**DATASET**
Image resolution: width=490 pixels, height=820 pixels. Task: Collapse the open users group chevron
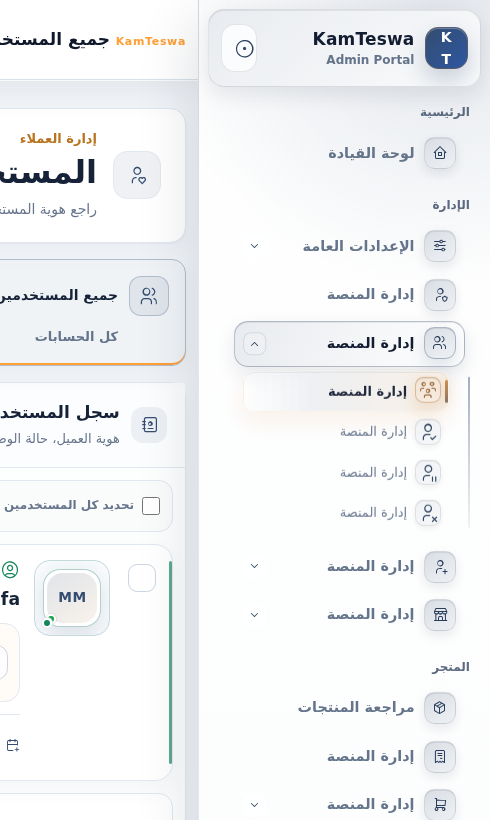pos(255,344)
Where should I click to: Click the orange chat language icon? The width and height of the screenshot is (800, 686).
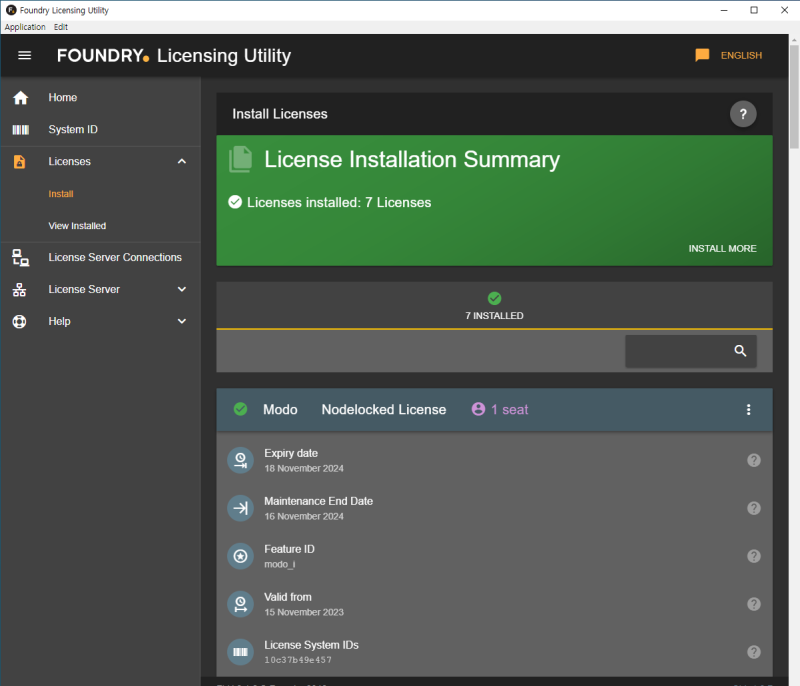pyautogui.click(x=702, y=55)
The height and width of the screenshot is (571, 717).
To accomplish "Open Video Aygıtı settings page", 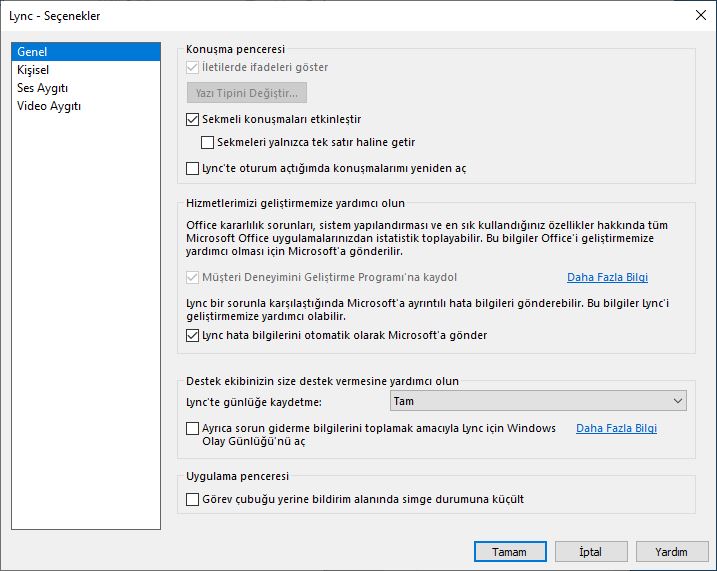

**EXERCISE DETAILS**
The answer must reproduce every line of the records above exactly, with all pictures left out.

**WRITTEN SOLUTION**
Image resolution: width=490 pixels, height=820 pixels. Task: Collapse the open users group chevron
pos(255,344)
Where should I click to: Click the orange chat language icon? The width and height of the screenshot is (800, 686).
pyautogui.click(x=702, y=55)
The height and width of the screenshot is (571, 717).
To accomplish "Open Video Aygıtı settings page", 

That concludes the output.